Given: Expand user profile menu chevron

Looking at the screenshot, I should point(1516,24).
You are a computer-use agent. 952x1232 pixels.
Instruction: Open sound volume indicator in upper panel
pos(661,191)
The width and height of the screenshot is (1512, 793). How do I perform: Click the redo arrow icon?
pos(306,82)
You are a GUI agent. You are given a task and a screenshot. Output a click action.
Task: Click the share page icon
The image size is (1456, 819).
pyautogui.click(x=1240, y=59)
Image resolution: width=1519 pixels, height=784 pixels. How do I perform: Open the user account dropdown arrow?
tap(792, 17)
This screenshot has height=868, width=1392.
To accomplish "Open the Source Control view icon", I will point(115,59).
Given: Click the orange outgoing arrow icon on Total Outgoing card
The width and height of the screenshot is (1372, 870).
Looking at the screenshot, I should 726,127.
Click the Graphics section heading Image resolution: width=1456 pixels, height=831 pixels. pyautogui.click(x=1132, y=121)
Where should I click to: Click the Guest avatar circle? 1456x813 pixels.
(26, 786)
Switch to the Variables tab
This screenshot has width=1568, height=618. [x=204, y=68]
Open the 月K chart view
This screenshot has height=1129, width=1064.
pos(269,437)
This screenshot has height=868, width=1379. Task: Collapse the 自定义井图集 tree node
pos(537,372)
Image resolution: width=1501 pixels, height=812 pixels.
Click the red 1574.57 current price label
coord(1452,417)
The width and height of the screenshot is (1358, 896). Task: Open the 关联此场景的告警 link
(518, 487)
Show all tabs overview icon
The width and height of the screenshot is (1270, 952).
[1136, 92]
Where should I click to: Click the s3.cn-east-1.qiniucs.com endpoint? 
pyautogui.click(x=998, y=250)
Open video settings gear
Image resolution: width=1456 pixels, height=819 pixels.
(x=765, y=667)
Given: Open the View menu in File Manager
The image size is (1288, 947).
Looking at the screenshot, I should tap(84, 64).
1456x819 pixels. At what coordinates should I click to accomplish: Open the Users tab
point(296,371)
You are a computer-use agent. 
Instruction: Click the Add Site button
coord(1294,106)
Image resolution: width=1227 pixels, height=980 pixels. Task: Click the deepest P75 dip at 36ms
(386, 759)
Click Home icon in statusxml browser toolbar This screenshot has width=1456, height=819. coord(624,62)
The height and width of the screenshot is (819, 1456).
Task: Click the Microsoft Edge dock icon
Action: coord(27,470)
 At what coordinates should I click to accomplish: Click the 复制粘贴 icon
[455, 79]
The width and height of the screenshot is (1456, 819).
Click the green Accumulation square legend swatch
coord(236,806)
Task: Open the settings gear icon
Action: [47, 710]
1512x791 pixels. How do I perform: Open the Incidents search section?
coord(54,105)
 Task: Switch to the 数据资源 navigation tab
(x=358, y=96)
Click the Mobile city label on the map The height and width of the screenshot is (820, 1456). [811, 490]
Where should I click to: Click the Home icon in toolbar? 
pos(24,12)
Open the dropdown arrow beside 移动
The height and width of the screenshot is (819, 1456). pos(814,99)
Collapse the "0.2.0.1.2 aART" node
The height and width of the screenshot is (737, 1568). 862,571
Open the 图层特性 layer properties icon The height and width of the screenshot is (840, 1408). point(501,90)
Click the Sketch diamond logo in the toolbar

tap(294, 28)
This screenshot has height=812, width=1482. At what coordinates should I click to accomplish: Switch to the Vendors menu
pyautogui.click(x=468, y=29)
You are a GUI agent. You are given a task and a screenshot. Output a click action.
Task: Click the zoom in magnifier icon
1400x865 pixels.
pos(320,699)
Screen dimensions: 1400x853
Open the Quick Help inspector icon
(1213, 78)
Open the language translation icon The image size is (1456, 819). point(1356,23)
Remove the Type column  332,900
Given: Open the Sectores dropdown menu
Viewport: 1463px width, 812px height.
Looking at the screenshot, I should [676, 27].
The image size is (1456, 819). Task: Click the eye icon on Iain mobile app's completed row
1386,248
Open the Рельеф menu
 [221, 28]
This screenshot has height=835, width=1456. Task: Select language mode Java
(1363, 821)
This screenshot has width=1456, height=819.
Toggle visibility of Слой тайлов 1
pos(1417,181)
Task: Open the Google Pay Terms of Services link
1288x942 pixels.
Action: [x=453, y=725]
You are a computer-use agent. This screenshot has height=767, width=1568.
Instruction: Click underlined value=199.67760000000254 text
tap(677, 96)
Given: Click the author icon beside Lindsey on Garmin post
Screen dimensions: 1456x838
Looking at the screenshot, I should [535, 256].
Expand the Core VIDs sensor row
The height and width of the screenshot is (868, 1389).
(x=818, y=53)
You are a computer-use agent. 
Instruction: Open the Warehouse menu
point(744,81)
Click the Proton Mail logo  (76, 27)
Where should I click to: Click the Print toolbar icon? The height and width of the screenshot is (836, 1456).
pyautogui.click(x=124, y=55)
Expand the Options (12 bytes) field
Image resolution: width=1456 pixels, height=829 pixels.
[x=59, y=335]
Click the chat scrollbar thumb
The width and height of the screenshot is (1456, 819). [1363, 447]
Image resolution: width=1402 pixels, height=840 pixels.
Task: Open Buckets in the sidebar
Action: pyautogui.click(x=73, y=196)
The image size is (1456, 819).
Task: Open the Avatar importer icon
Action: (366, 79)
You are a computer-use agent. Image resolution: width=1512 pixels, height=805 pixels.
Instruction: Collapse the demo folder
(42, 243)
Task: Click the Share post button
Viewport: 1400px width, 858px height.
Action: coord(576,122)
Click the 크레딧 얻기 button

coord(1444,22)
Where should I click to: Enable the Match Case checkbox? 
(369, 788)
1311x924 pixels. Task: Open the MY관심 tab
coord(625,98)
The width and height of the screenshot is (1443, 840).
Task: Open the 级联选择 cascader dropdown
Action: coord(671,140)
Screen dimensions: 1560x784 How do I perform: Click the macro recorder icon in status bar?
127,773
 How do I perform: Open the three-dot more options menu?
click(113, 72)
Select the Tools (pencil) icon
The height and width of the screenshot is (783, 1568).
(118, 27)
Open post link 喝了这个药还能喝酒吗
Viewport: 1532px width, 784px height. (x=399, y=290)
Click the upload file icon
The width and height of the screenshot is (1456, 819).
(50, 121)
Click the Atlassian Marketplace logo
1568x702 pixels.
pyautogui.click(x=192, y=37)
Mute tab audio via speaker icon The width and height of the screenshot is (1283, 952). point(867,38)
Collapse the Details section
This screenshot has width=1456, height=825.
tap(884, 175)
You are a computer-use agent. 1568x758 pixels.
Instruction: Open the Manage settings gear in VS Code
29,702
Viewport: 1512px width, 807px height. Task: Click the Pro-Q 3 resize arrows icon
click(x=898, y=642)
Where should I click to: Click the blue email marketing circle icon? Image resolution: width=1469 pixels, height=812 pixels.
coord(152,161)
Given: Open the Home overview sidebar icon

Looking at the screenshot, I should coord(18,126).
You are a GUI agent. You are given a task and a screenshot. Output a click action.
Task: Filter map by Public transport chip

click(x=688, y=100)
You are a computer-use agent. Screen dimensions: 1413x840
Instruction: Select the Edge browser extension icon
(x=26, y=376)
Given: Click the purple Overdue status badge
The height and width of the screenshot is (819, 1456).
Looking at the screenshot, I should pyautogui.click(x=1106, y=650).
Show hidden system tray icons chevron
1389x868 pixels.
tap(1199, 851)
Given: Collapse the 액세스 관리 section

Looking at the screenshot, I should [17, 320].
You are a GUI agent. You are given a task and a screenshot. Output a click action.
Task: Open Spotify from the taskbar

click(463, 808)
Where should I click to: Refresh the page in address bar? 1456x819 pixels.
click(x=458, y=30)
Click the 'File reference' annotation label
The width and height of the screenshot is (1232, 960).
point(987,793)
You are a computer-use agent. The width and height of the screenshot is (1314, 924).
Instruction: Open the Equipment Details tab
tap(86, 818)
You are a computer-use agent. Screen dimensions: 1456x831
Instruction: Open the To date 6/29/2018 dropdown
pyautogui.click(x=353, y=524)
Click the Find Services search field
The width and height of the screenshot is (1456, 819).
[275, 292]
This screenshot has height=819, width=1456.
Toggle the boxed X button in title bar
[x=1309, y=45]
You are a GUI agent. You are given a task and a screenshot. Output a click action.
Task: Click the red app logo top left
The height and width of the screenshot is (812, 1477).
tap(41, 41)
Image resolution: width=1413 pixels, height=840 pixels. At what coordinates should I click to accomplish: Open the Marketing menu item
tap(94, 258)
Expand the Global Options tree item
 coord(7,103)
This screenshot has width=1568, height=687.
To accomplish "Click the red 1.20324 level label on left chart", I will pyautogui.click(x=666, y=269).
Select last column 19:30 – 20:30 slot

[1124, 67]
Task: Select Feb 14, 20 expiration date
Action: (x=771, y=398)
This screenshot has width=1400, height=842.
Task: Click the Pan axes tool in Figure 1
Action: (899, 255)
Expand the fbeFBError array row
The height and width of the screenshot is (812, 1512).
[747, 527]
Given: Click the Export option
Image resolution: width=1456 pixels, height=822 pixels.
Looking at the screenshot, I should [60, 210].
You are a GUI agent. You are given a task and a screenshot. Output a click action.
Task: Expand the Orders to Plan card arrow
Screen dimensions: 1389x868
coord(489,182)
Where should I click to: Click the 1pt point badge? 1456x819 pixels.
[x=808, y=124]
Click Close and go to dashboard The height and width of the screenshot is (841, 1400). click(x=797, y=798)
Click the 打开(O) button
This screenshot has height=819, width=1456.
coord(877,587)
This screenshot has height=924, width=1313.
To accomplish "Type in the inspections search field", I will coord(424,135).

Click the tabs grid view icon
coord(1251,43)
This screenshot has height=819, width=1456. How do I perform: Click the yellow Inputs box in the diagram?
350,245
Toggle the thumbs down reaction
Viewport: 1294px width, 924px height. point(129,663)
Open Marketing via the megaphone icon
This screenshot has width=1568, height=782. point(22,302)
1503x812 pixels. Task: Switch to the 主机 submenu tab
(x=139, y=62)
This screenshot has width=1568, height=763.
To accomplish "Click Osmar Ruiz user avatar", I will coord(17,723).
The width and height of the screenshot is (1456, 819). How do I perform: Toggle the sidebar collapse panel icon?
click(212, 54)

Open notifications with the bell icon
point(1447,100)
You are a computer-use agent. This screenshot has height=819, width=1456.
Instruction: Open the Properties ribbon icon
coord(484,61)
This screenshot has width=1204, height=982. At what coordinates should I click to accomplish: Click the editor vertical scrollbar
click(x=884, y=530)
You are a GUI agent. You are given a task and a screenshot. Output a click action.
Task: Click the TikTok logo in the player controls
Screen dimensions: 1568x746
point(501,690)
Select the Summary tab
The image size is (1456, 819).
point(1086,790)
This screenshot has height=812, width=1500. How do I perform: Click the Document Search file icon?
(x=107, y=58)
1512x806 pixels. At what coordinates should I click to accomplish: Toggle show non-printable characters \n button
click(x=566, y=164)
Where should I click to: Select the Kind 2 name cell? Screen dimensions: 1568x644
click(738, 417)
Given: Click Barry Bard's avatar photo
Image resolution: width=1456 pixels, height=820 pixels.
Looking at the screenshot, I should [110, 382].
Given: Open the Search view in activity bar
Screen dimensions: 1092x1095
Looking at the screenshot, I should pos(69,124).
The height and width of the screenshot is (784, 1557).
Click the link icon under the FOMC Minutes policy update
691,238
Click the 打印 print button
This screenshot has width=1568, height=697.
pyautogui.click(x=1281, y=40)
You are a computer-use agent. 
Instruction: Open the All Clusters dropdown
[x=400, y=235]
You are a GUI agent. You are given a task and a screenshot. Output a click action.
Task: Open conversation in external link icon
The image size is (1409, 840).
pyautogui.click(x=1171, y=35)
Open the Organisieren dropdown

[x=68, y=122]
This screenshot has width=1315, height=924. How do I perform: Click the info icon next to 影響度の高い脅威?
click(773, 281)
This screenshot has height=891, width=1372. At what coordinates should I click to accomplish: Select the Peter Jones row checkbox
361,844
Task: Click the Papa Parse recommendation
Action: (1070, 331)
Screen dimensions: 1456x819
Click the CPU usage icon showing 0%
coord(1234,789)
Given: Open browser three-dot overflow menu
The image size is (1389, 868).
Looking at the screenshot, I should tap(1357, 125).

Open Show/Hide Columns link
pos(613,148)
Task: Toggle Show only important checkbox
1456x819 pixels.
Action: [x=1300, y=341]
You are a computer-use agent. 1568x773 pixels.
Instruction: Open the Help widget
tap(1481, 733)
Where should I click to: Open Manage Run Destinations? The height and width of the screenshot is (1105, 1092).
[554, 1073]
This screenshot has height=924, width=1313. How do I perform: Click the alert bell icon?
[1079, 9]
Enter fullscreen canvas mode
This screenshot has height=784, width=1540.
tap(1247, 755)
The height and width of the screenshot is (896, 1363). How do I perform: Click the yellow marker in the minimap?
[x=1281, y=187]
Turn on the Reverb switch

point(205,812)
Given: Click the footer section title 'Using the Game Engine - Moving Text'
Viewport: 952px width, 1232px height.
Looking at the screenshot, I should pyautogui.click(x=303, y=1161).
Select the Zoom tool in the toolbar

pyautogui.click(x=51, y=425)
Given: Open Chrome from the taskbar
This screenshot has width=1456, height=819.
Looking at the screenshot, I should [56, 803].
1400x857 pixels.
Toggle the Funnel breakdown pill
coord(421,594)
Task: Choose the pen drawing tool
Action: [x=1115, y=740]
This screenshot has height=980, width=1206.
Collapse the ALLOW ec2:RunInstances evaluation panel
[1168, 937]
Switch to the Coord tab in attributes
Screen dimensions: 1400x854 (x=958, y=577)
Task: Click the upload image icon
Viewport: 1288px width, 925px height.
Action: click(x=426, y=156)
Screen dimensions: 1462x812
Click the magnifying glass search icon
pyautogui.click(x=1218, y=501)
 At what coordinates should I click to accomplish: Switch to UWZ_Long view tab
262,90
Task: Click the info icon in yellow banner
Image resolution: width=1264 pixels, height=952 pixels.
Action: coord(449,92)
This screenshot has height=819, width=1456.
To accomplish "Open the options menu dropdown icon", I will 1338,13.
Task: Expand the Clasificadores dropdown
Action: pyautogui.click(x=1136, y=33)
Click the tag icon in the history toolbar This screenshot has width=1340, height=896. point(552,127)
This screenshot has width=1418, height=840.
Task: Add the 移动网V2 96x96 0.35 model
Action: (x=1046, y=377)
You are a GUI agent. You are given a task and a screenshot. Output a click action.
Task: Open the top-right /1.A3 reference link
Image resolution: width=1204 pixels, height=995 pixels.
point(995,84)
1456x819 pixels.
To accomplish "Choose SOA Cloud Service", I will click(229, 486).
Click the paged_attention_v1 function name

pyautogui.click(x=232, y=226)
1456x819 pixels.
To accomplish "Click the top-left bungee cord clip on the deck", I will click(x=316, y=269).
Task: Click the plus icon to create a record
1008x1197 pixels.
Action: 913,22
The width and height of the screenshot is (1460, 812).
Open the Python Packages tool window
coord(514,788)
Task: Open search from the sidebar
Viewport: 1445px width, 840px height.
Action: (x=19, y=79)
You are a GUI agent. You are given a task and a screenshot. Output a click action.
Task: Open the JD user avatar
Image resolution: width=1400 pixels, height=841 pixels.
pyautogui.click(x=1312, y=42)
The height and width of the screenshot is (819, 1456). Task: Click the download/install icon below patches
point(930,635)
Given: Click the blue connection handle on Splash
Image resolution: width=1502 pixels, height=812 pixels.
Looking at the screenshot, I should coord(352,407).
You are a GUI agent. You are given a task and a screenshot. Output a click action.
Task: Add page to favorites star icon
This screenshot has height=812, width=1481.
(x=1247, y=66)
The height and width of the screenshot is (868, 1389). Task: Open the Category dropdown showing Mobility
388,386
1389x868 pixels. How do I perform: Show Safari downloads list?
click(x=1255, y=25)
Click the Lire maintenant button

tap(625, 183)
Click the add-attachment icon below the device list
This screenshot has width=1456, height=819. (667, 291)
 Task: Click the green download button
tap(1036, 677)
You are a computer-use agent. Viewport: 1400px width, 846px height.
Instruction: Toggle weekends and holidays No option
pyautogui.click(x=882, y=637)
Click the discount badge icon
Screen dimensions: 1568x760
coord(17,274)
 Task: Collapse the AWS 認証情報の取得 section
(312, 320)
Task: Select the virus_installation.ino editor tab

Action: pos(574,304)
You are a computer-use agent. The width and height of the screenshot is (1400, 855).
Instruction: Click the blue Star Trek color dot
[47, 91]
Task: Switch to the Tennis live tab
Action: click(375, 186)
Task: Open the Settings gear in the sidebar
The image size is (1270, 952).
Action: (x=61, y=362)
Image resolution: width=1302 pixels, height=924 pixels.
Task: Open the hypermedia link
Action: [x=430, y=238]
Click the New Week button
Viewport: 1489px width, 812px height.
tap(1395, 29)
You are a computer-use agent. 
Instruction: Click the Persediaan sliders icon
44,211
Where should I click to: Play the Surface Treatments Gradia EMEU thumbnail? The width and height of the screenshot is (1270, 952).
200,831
______________________________
Go to the line with "Expand the Options (12 bytes) field" in the entries above and repeat every line from there through the line with "You are a computer-use agent. Image", exactly and with no other text.

Expand the Options (12 bytes) field
Image resolution: width=1456 pixels, height=829 pixels.
[x=59, y=335]
Click the chat scrollbar thumb
The width and height of the screenshot is (1456, 819). [1363, 447]
Image resolution: width=1402 pixels, height=840 pixels.
Task: Open Buckets in the sidebar
Action: pyautogui.click(x=73, y=196)
The image size is (1456, 819).
Task: Open the Avatar importer icon
Action: (366, 79)
You are a computer-use agent. Image resolution: width=1512 pixels, height=805 pixels.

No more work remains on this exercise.